WHAT YOU SHOULD DO:
Quote the material exactly from the line that contains "Given: Click the large PEM logo text" through its last line. Any pictures are to be left out.
·····
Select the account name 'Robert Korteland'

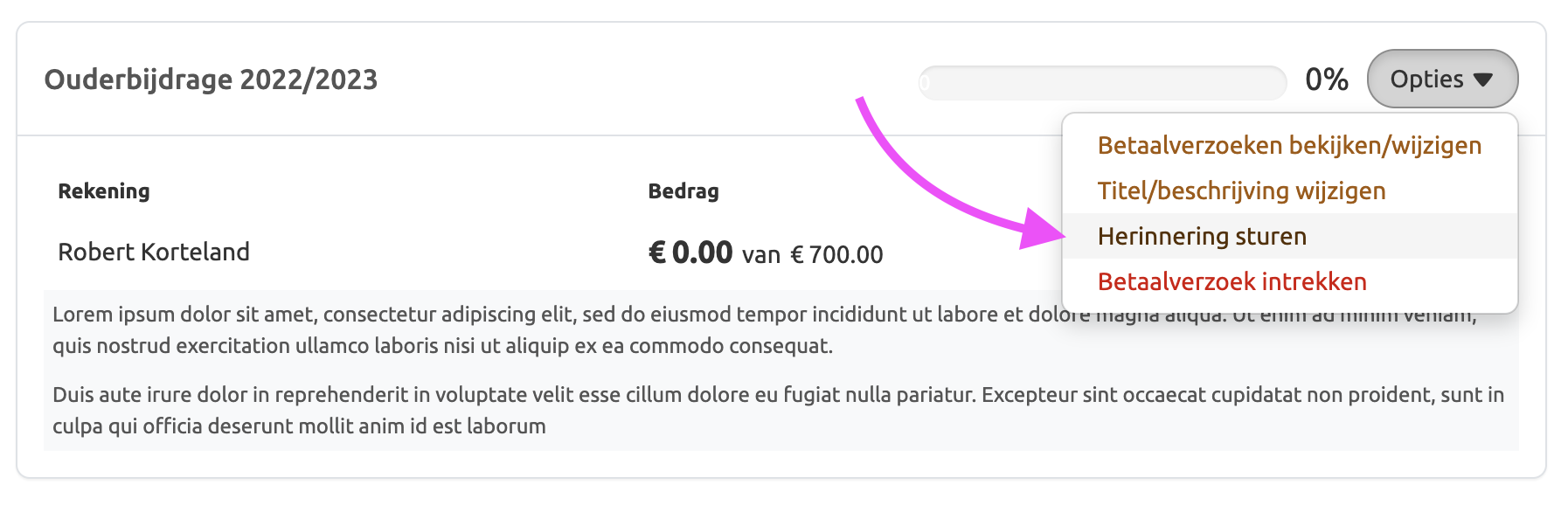[154, 252]
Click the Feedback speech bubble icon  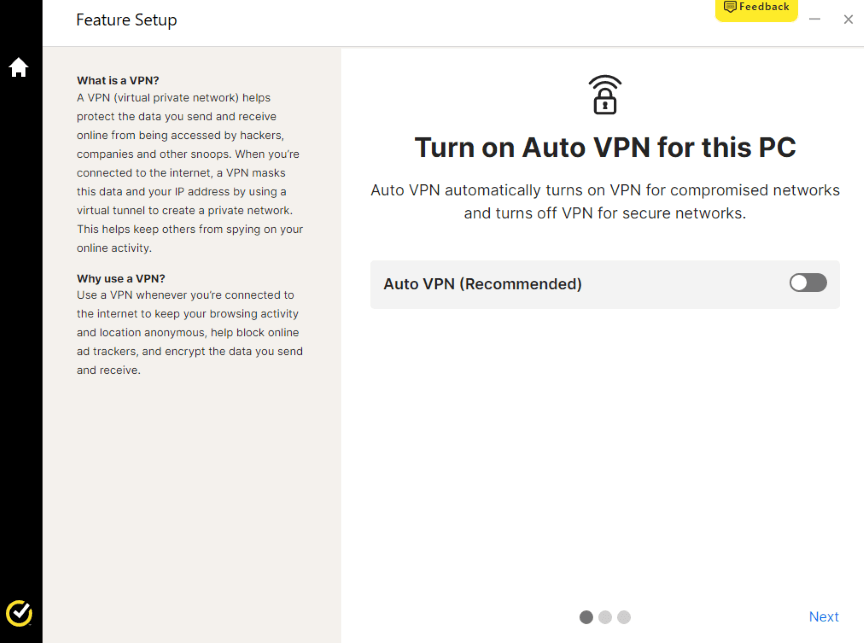click(x=730, y=7)
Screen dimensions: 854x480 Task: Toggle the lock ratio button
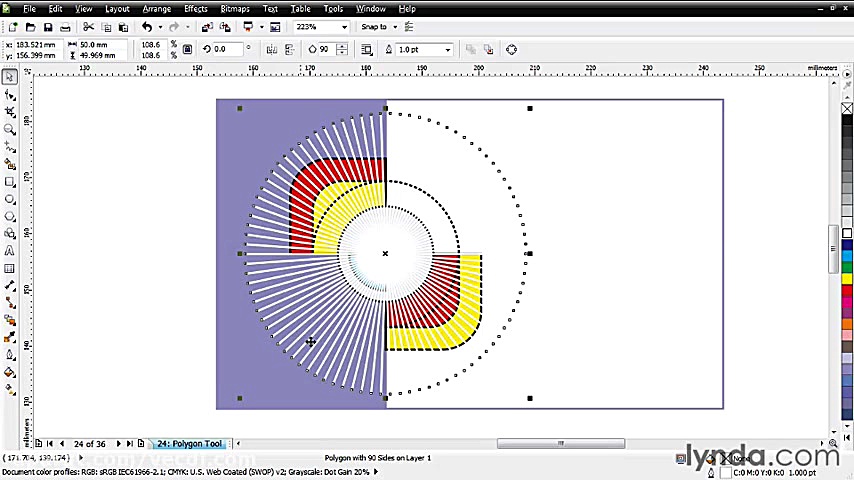point(187,49)
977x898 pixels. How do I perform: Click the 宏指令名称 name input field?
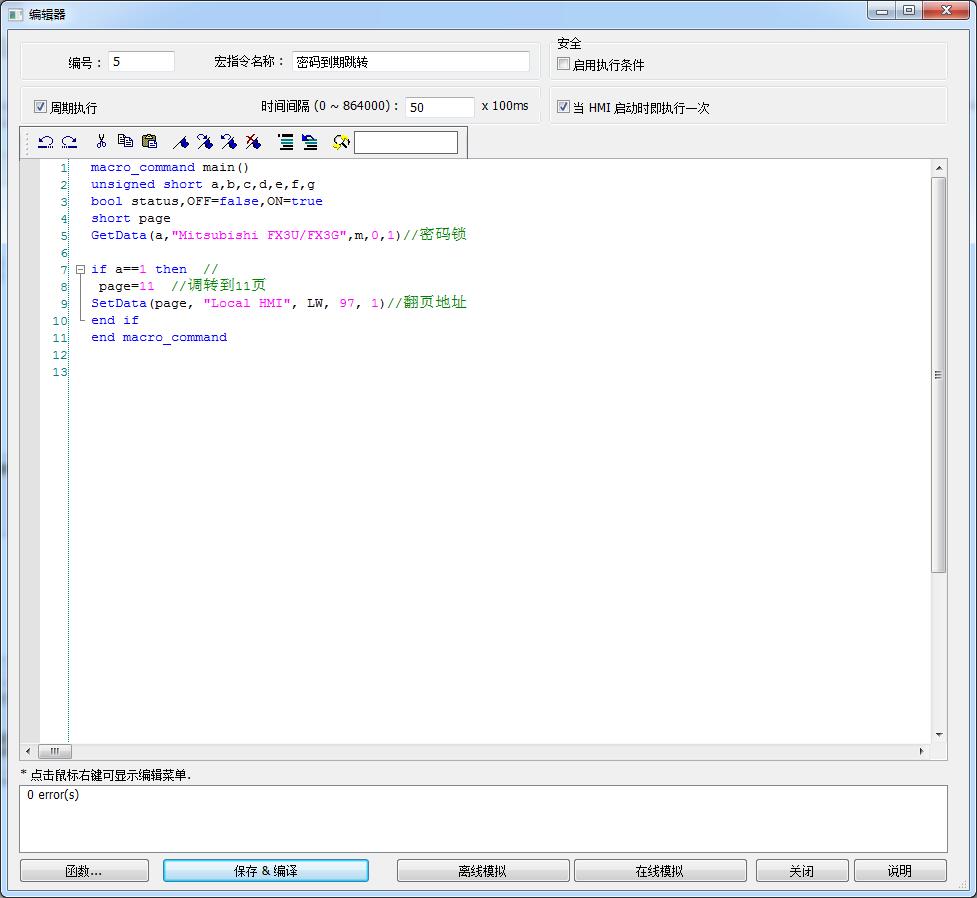coord(411,62)
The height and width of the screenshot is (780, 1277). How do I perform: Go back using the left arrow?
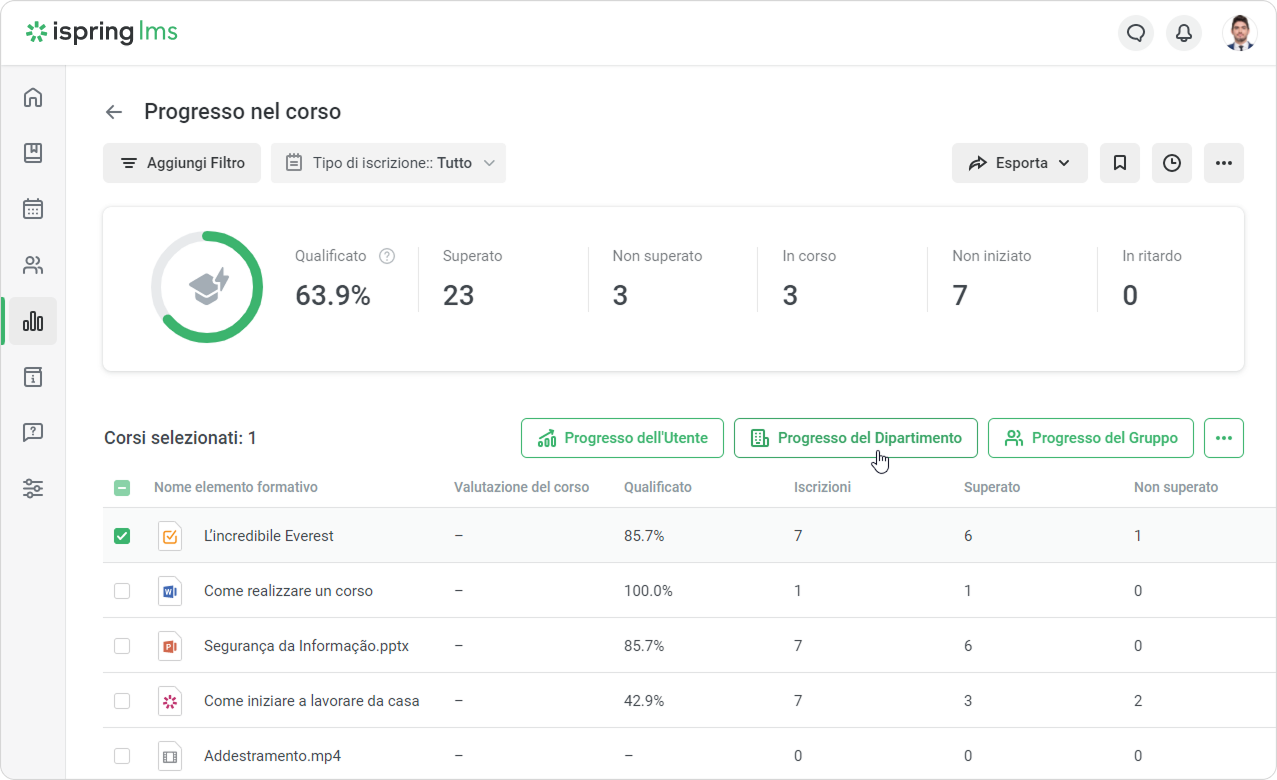pyautogui.click(x=114, y=112)
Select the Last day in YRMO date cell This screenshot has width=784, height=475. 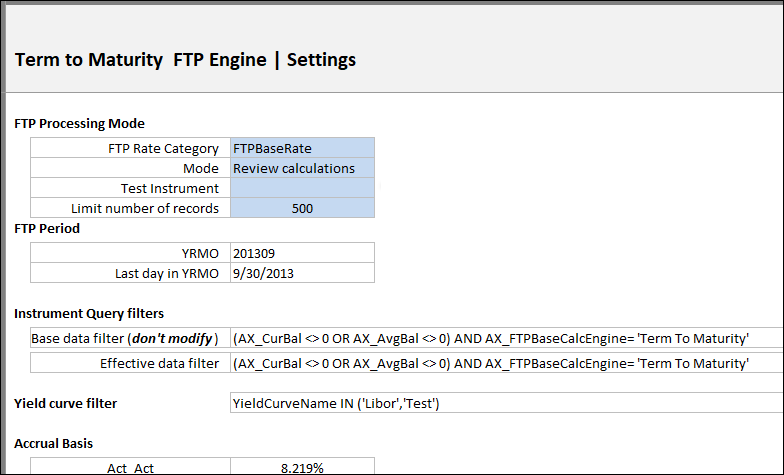tap(302, 273)
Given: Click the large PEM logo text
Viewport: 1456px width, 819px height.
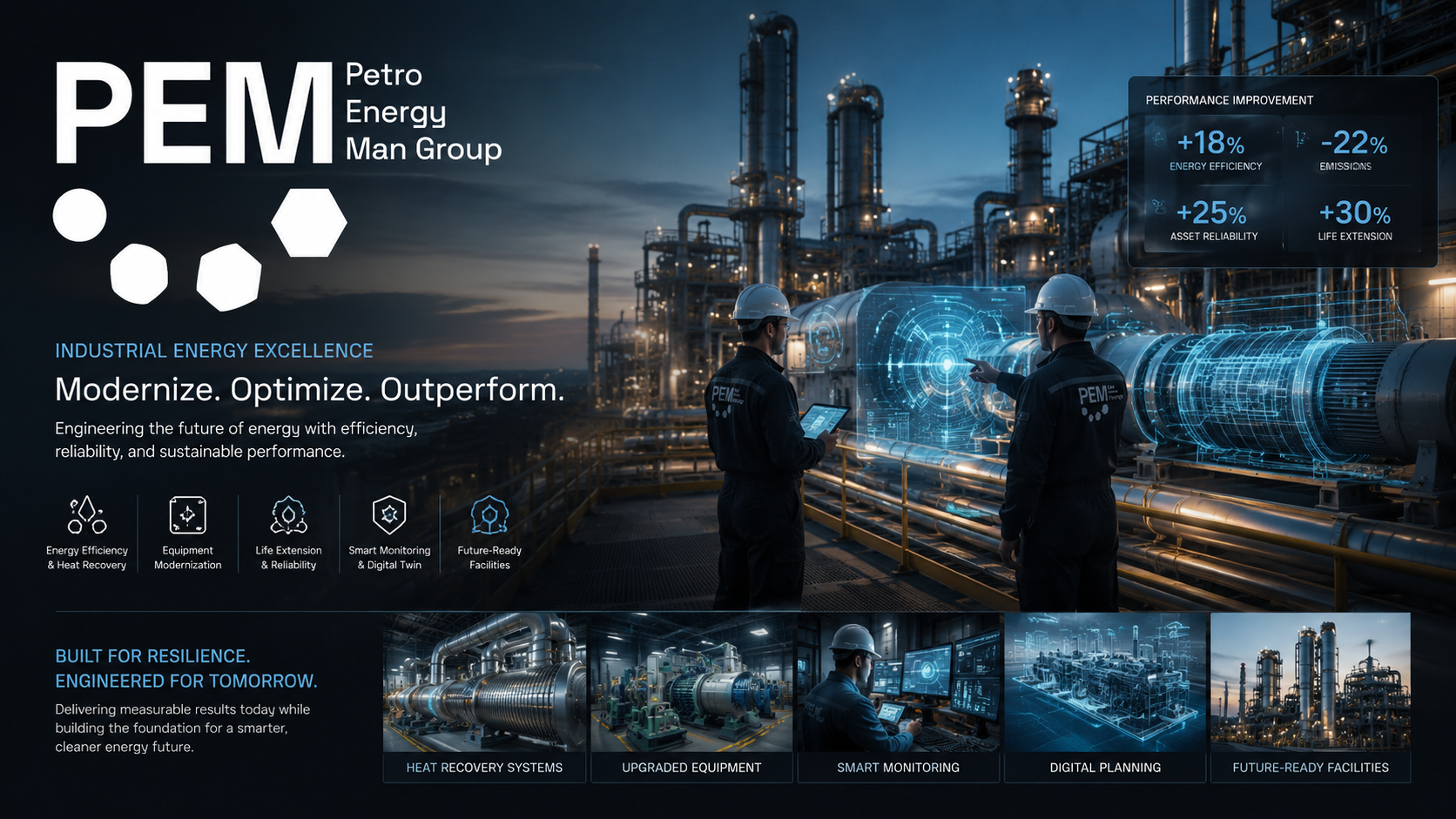Looking at the screenshot, I should (193, 113).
·····
ANSWER FOR THE TASK:
Given: Click the large PEM logo text
Viewport: 1456px width, 819px height.
Looking at the screenshot, I should (193, 113).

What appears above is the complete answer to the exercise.